■ The task
Filter the records below, keeping every line that contains the string "icon". Matching is case-sensitive.

┏━━

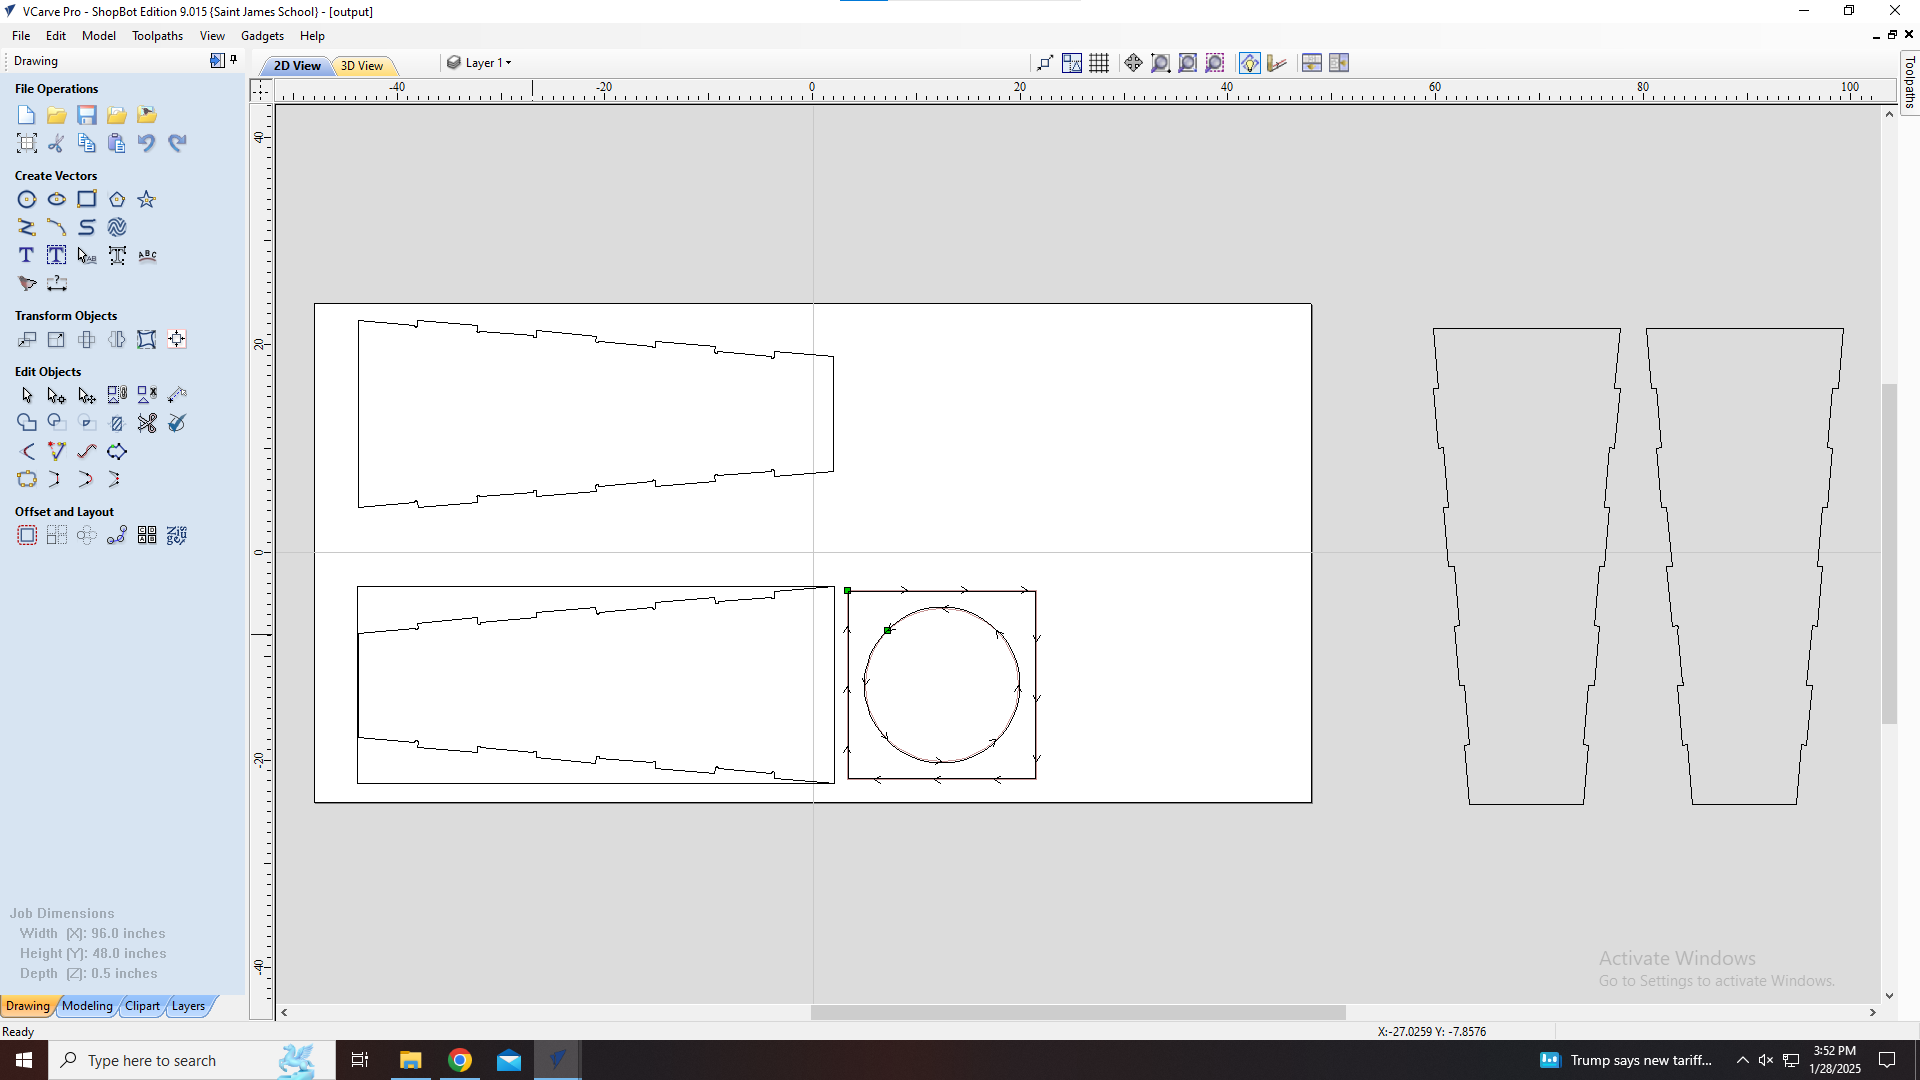
Task: Select the Draw Rectangle tool
Action: pyautogui.click(x=86, y=198)
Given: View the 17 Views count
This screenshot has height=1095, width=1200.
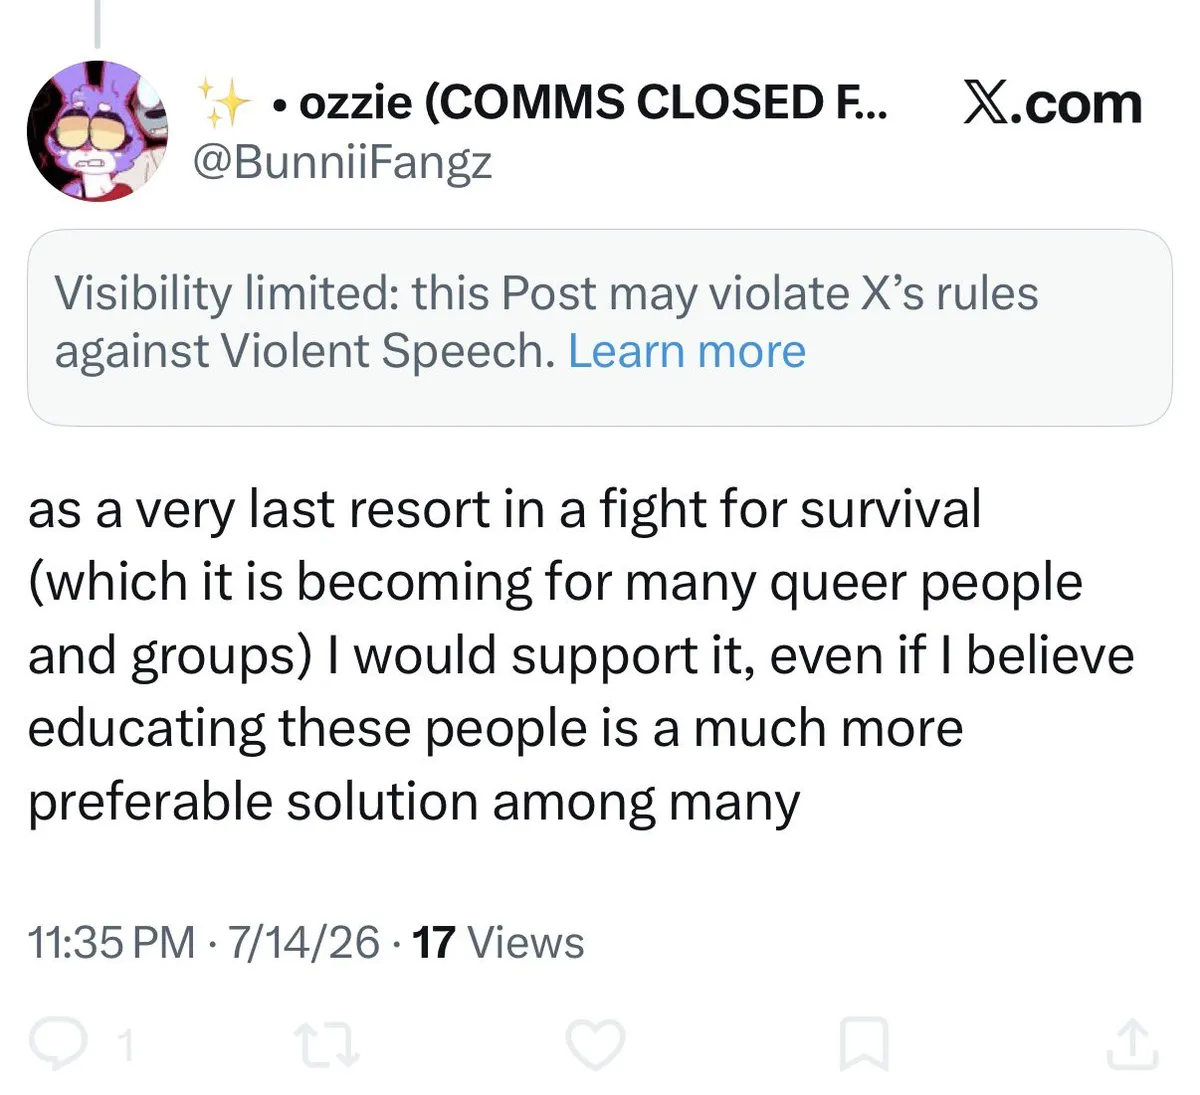Looking at the screenshot, I should point(498,942).
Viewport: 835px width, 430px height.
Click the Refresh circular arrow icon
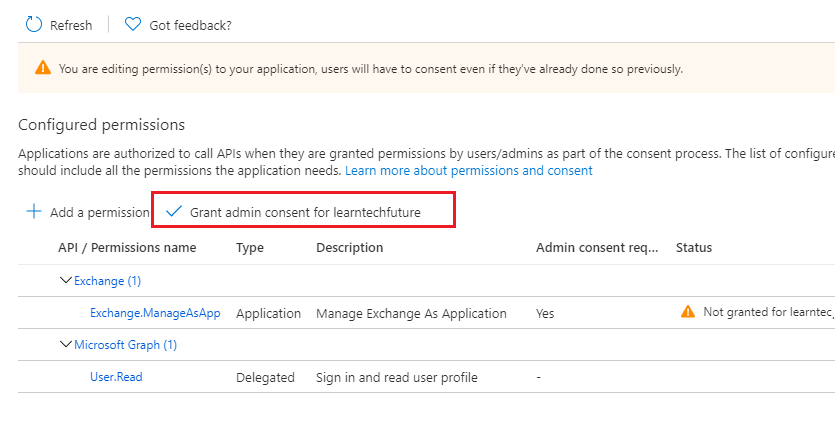pyautogui.click(x=34, y=24)
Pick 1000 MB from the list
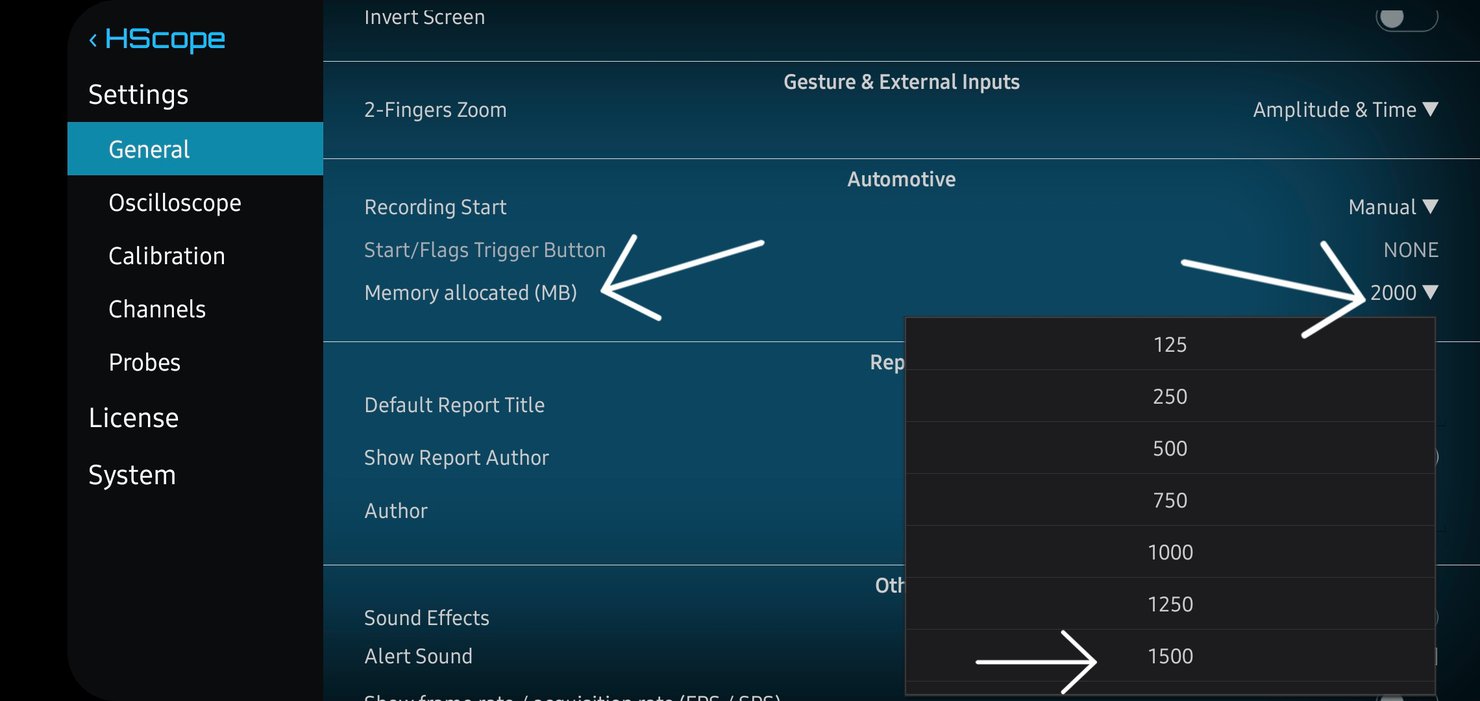Viewport: 1480px width, 701px height. 1169,553
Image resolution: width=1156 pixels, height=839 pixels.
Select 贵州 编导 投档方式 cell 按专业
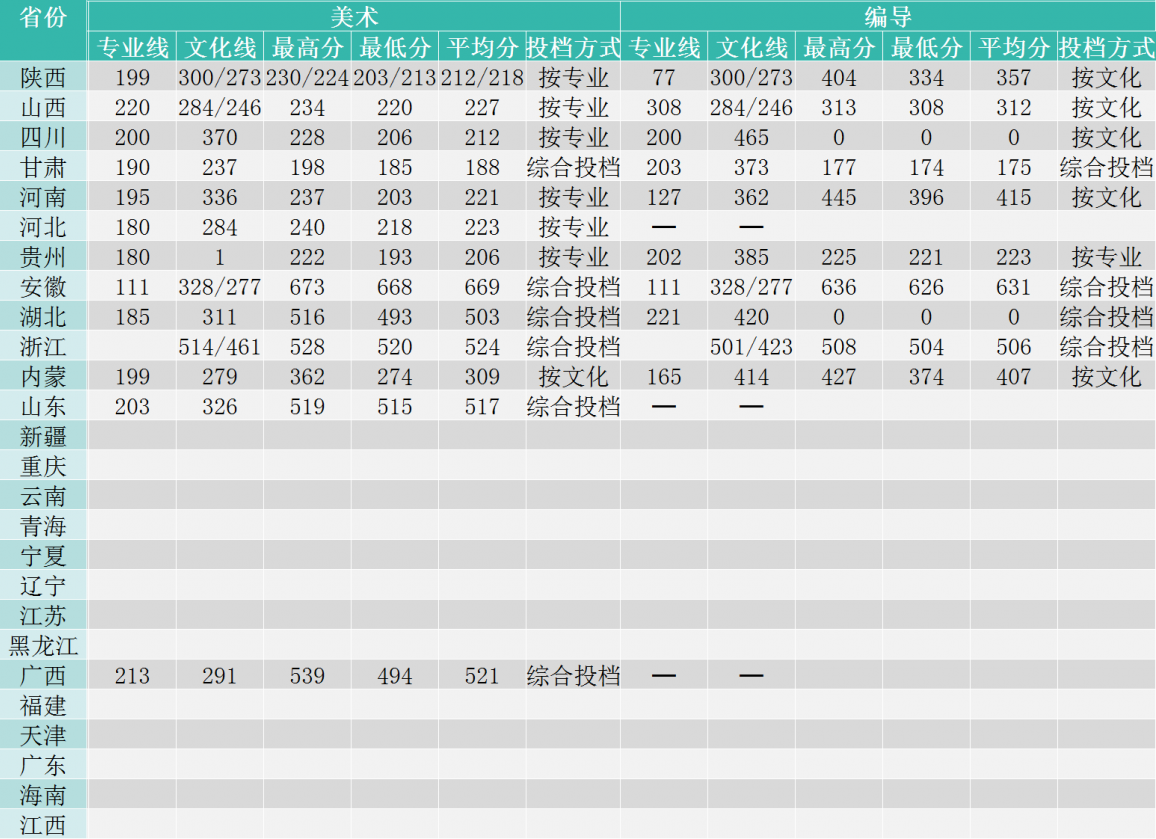click(1106, 258)
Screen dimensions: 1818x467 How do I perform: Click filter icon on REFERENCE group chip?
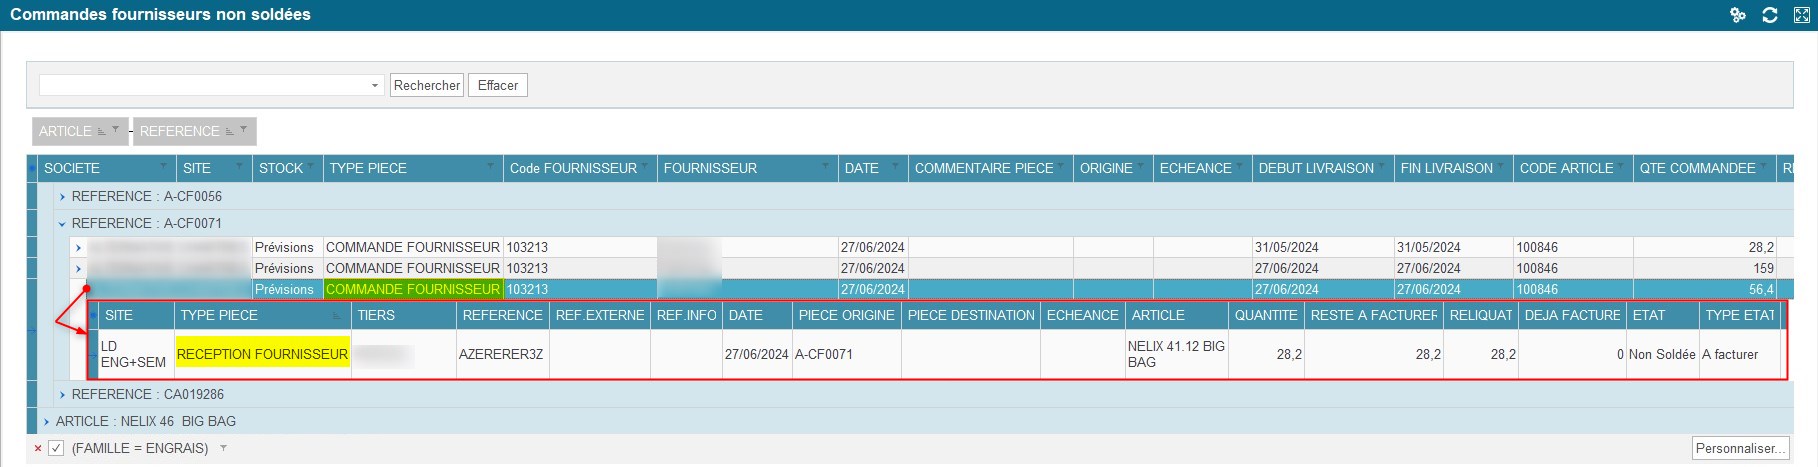tap(243, 130)
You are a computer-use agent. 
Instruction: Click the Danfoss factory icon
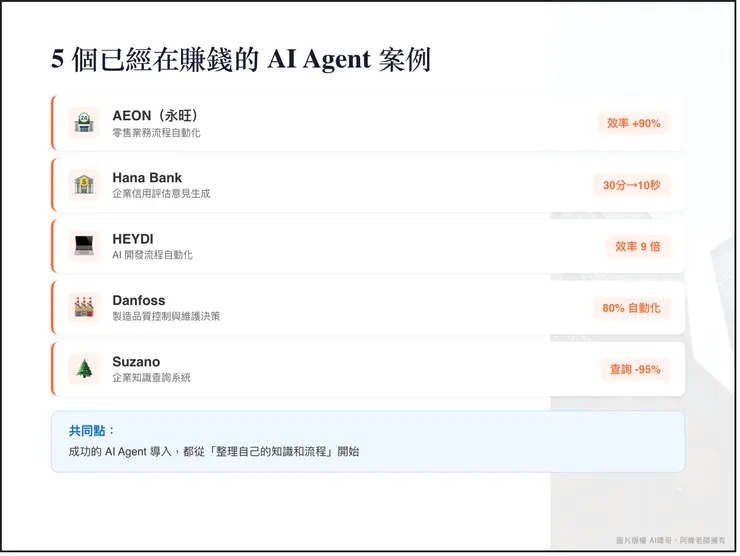pyautogui.click(x=84, y=307)
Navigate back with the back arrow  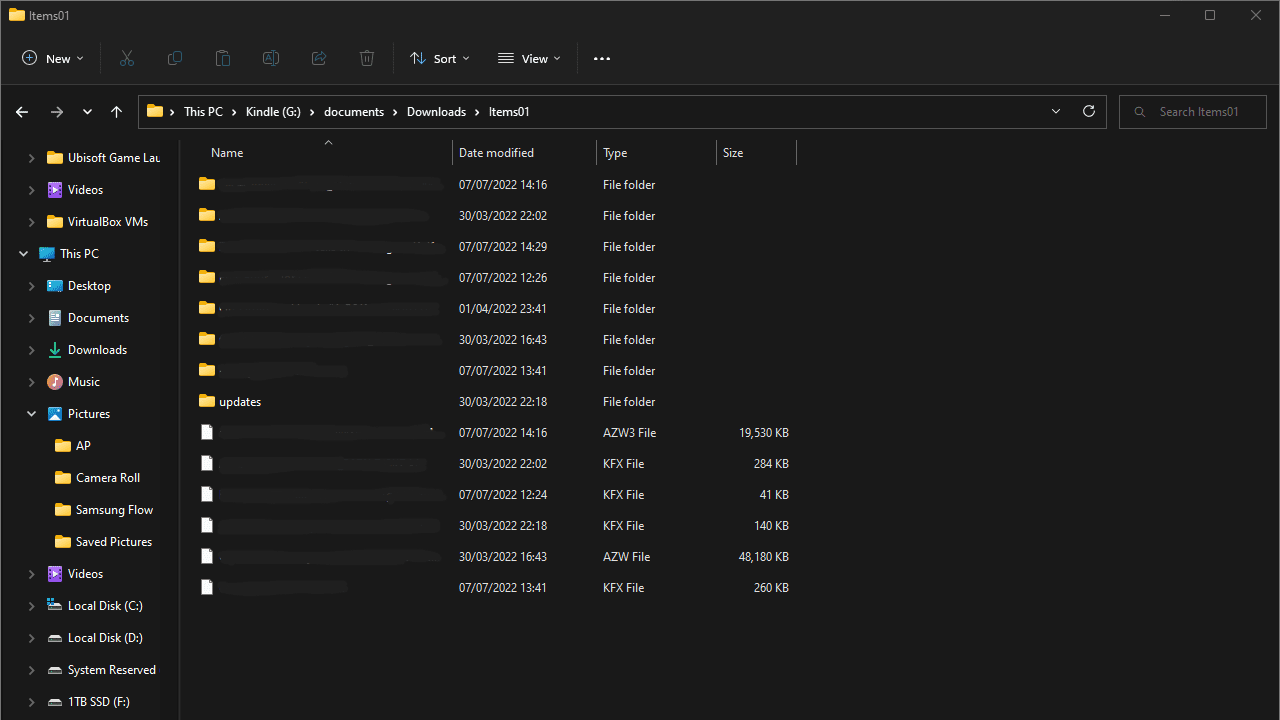(x=22, y=112)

┗━━

■ The reply
Click the Refresh circular arrow icon
Screen dimensions: 1818x467 How do I perform: Click filter icon on REFERENCE group chip?
Instruction: Click the Danfoss factory icon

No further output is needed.